What is asked: Output every line of the items below as a JSON list of strings, one string per line, omitting blank lines and leaving out the pictures.

Data:
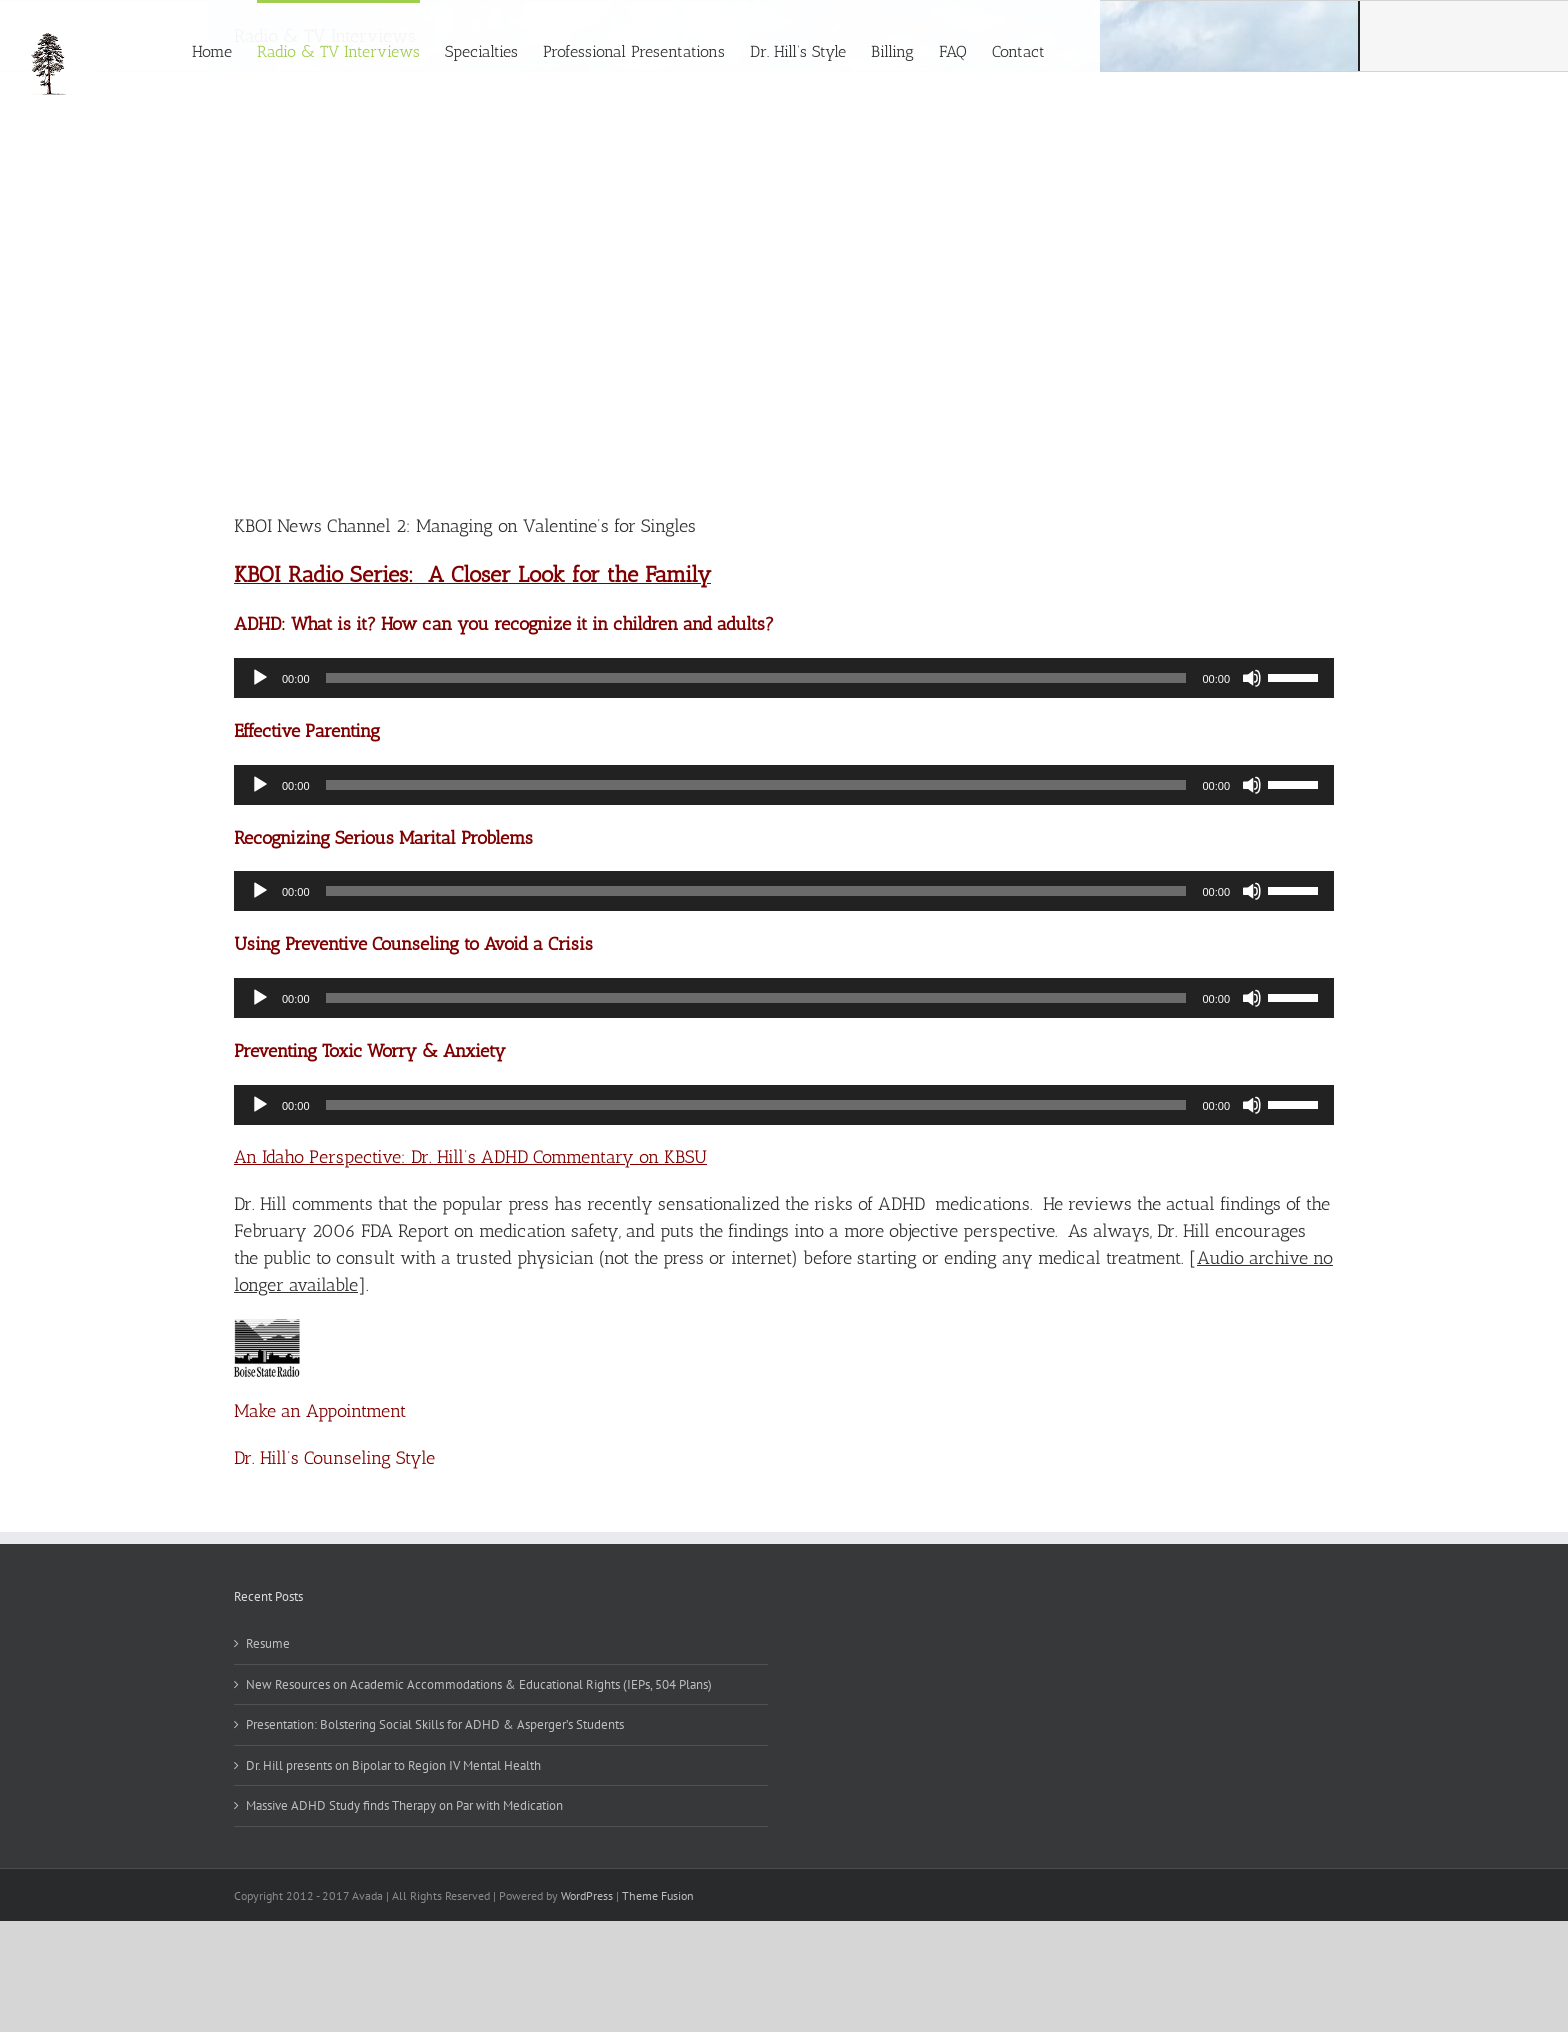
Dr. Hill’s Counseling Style (334, 1458)
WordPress (587, 1895)
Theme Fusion (658, 1895)
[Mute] (1252, 678)
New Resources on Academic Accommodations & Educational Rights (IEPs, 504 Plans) (479, 1684)
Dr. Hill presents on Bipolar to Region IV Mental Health (393, 1765)
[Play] (260, 678)
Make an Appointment (320, 1411)
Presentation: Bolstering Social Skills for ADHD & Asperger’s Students (435, 1724)
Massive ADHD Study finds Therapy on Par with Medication (404, 1805)
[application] (784, 678)
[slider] (756, 678)
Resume (268, 1643)
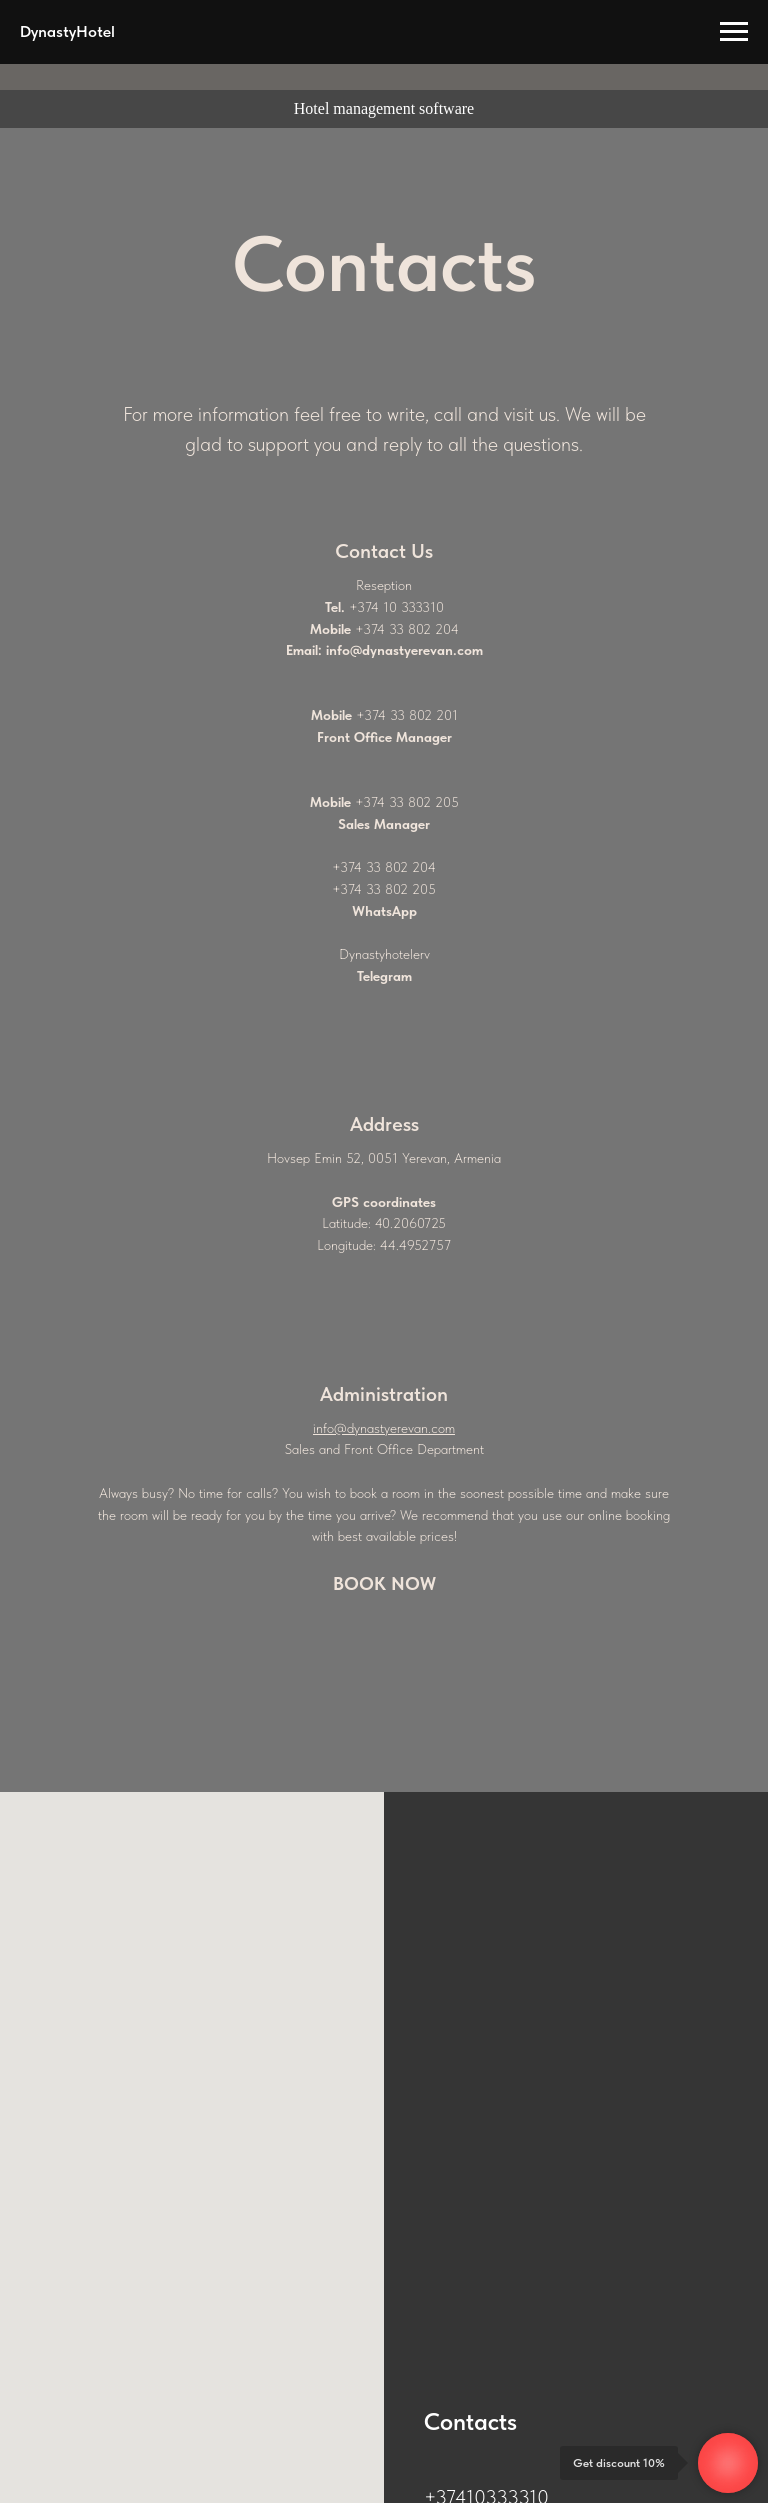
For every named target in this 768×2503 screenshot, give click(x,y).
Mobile (330, 629)
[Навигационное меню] (734, 32)
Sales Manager (384, 824)
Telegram (384, 976)
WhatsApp (384, 911)
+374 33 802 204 (407, 629)
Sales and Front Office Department (384, 1449)
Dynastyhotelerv (384, 954)
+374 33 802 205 (407, 802)
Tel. (335, 607)
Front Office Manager (384, 737)
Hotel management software (384, 108)
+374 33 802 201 (407, 715)
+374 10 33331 (392, 607)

Task result:
[
  "Dr. Hill’s Counseling Style (334, 1458)",
  "WordPress (587, 1895)",
  "Theme Fusion (658, 1895)",
  "[Mute] (1252, 678)",
  "New Resources on Academic Accommodations & Educational Rights (IEPs, 504 Plans) (479, 1684)",
  "Dr. Hill presents on Bipolar to Region IV Mental Health (393, 1765)",
  "[Play] (260, 678)",
  "Make an Appointment (320, 1411)",
  "Presentation: Bolstering Social Skills for ADHD & Asperger’s Students (435, 1724)",
  "Massive ADHD Study finds Therapy on Par with Medication (404, 1805)",
  "[application] (784, 678)",
  "[slider] (756, 678)",
  "Resume (268, 1643)",
  "For every named target in this 768×2503 screenshot, give click(x,y).",
  "Mobile (330, 629)",
  "[Навигационное меню] (734, 32)",
  "Sales Manager (384, 824)",
  "Telegram (384, 976)",
  "WhatsApp (384, 911)",
  "+374 33 802 204 (407, 629)",
  "Sales and Front Office Department (384, 1449)",
  "Dynastyhotelerv (384, 954)",
  "+374 33 802 205 (407, 802)",
  "Tel. (335, 607)",
  "Front Office Manager (384, 737)",
  "Hotel management software (384, 108)",
  "+374 33 802 201 (407, 715)",
  "+374 10 33331 (392, 607)"
]